Now Kāinga Ora is looking to improve an aspect of its build process that has long been a pain point – procurement.
It is currently tendering for a 100-house build in Rotorua which it plans to use as a pilot for better ways to streamline the supply chain.
Mitre 10 chief executive Andrea Scown said it would only mean good things for suppliers.
“Getting closer to things and removing the middlemen is the best way that I could explain it.”
She said engaging suppliers earlier in the process was critical when it came to cutting waste.
“It’s just minor changes to a kitchen design that could avoid the need for custom panels or materials having to be cut to size on site. Just simple things that happen that go wrong every day on every building site around the country.”
Mitre 10 has tendered for the new pilot in Rotorua, but Scown said even if it were unsuccessful, the business would benefit eventually.
“Truly partnering from the start is about actually recognising there’s a whole bunch of stuff that we don’t know and we don’t understand, but we’ve got ambition to be more sustainable and complete homes faster.
“The inefficiency and the waste that’s in the build of every home that gets built in this country, that’s not a government issue, that’s just part of how we build and just part of the sector … but Kāinga Ora have obviously done a lot of homes and they know where the opportunity is to do things smarter.”
She sees it as an opportunity for Kāinga Ora to test the waters and lead the way when it comes to constructing smarter.
Kāinga Ora Delivery Transformation general manager Matt Hulett said the contract for the pilot was still being drawn up but would expand on what the Housing Delivery System was already doing.
“It’s a new type of contract that changes the power dynamic, and it connects all of the players at a similar level.
“We’re trying to make it so that the work is king and not the client.
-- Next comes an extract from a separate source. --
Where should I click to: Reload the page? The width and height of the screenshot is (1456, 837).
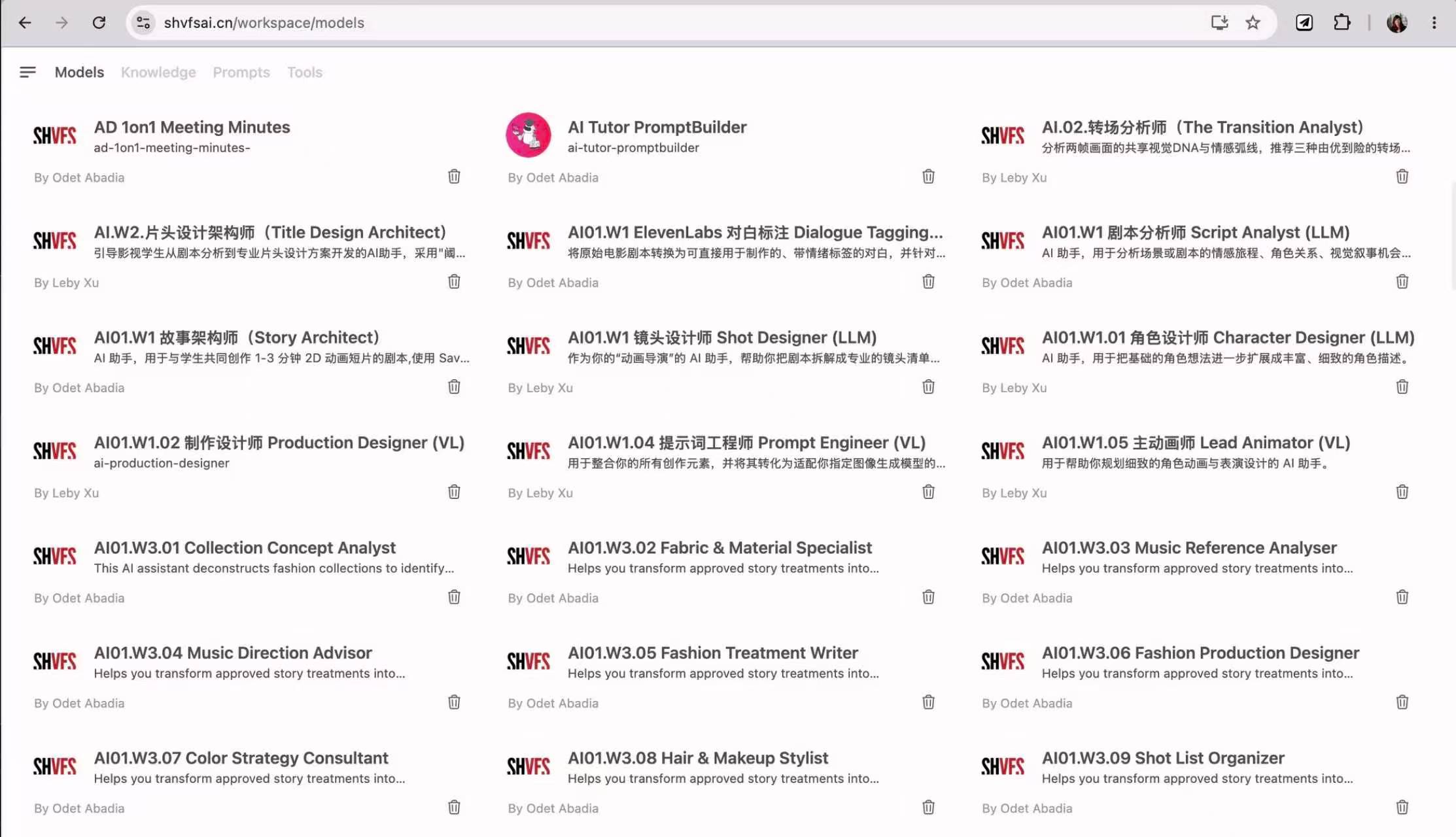coord(99,23)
For us, from a procurement point of view, historically, projects are procured project by project, and the work that we’re trying to do in this particular trial is we have over 100 homes’ worth of projects sitting there and we’re going to procure all 100 at one time.”
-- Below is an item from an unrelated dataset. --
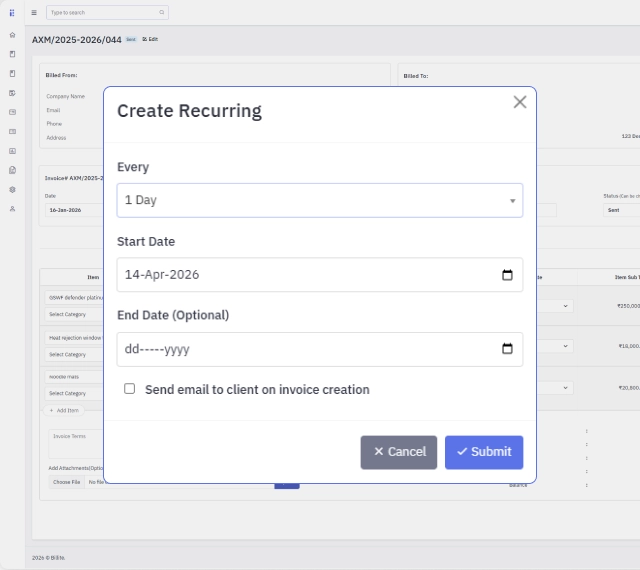Expand dropdown in first item row

click(x=564, y=306)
He said it would further bring together the previously fragmented and siloed aspects of a build programme.
“As we were designing the housing delivery system, it was quite interesting, a lot of our partners, whether they are consultants or build partners, hadn’t met each other but they’d been working in and around projects together for a long time and they don’t have a good understanding of the knock-on impacts of their performance … it’s about making sure they truly understand the impact of them delivering on time and meeting the quality.
“Because you’ve got to remember the people that are in the sector are really, really good at doing what they do but they don’t do the things that other people do – they do what they do.”
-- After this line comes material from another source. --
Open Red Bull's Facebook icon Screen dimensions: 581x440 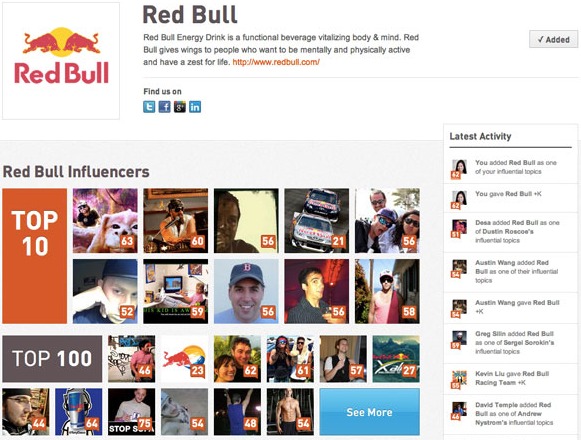(164, 107)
Kāinga Ora is hoping these further changes to streamline work at the build end of a project will reduce completion times even more.
It has set a goal of an on-site build of 65 days, and an off-site manufacturing build to be finished within 25 days.
It is expected 9,500 total public and supported homes will be delivered in the next four years through the expedited system. The budgeted expected savings for those financial years is about $820 million.
The Government directed Kāinga Ora through its 2018 and 2020 budgets to increase the number of homes it owns by a net 11,512 homes by June 30 2024, while also renewing its aged stock of public homes. Kāinga Ora’s asset renewal programme identified 51,000 homes that should be replaced or renovated by 2035.
Kāinga Ora will also deliver a significant portion of the net additional 3,000 public homes by June 2025 that were funded through Budget 2023.
It realised simply scaling up its traditional build programme would not achieve what it had been asked to do.